An Austrian man who imprisoned his daughter for 24 years and fathered seven children with her was sentenced on Thursday to life in prison, which he will serve mainly in a psychiatric facility. It came shortly after Josef Fritzl pleaded guilty to all charges, including murder and enslavement.
Josef Fritzl pleaded guilty to all charges, including murder by neglect, enslavement, rape, incest, coercion and false imprisonment.
The court in St. Poelten near the capital Vienna sentenced him to life in prison, which he will serve mainly in a psychiatric ward.
After denying for months that he played a part in the death of a new born boy, the 73-year-old Fritzl told the court on Wednesday he knew the baby was ill. Prosecutors said the baby, named Michael, died because of a lack of medical care. Fritzl burned the boy's body in a furnace.

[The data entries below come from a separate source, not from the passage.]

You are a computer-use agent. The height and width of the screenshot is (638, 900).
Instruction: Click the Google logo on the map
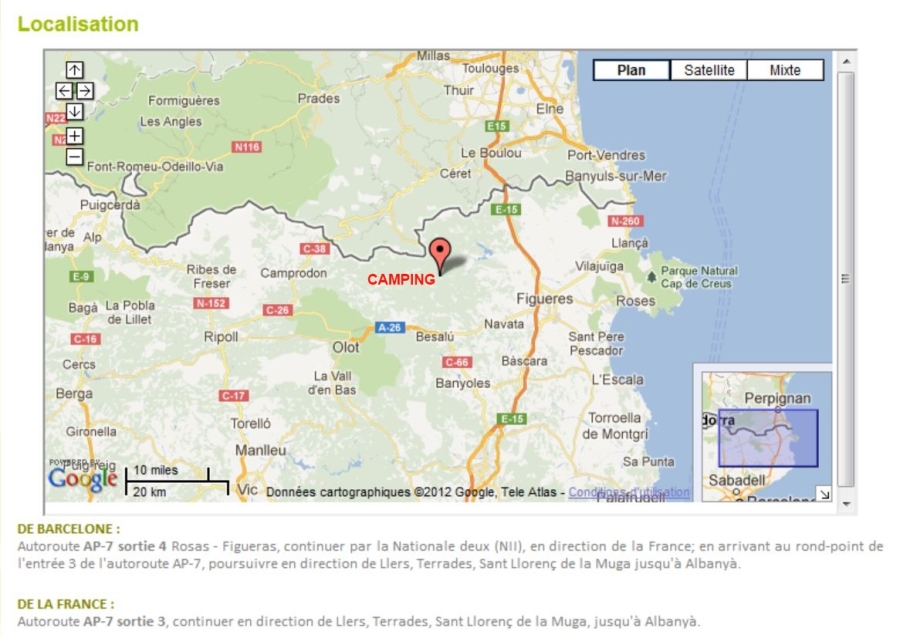point(82,480)
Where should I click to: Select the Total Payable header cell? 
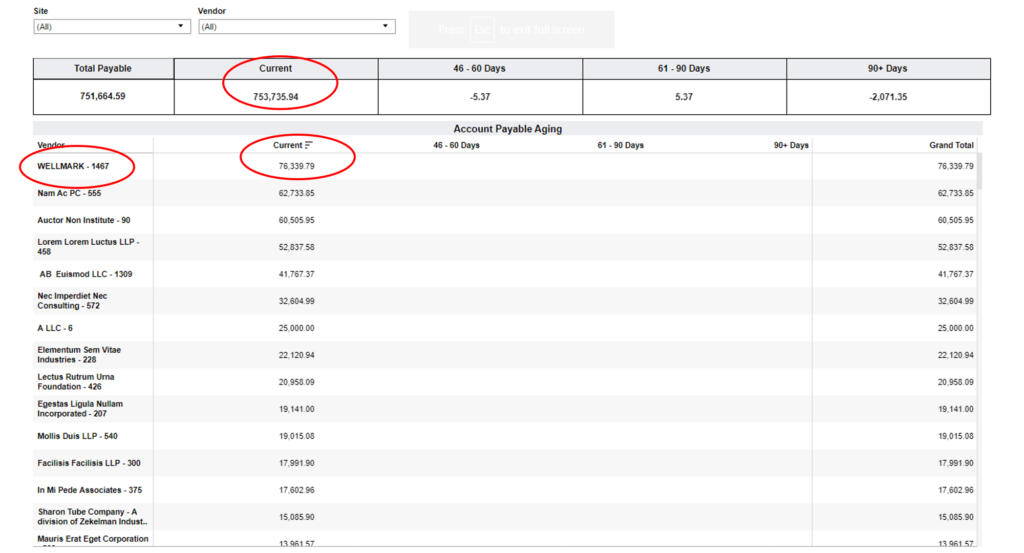coord(103,69)
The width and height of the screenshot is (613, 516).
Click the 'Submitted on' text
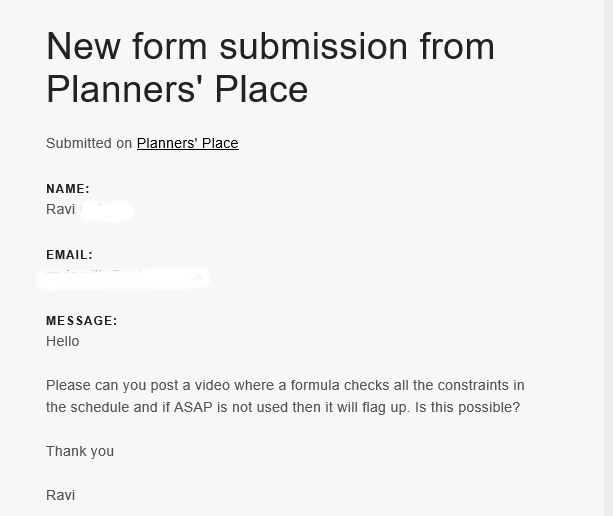click(x=89, y=143)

He said he had been shamed, admitting to wrongdoing by the lengthy video testimony of his daughter Elisabeth, with whom he fathered seven children.
In the presentation, she recalled how she was raped by her father thousands of times while being held captive in a tiny sound proof cellar for 24 years beneath the family home in the town of Amstetten, 100 kilometers west of Vienna
Fritzl's lawyer, Rudolf Mayer, said his client has accepted that he will die in captivity for his crimes, and that he will not appeal the verdict.
"I think the judgment has been a logical consequence of the admission, namely given the number of thousands of rapes plus a murder," he said. "Only such a sentence is evident. My client has accepted the verdict. And I hope that he will feel that the verdict is fair."
Psychiatrist Adelheid Kastner, told the court that Fritzl posed a danger to society as he regarded himself as "born to rape."
Dr. Kastner explained to reporters that she learned from Fritzl that his behavior was motivated by a thirst for power.
"The aim of most abuses is not sexual fulfillment, but power fulfillment," said Adelheid Kastner. "It is one of many methods to dominate and to humiliate another person. He [Fritzl] explained that Elisabeth most resembled him. He said she was 'as obstinate and strong as me.' And when you realize that the aim of the abuser is to feel himself powerful, than it is a case of a bigger enemy leads to a bigger victory."
Police say his wife did not know of his actions. Fritzl's daughter and her six children, three of whom were held prisoner from birth, are now living under new identities.
The case has lead to a debate over more social control in Austrian society which, critics say, often looks the other way when residents are considered "correct citizens" in public. Often wearing a gray suit, Fritzl was seen as a respected engineer by neighbors and colleagues.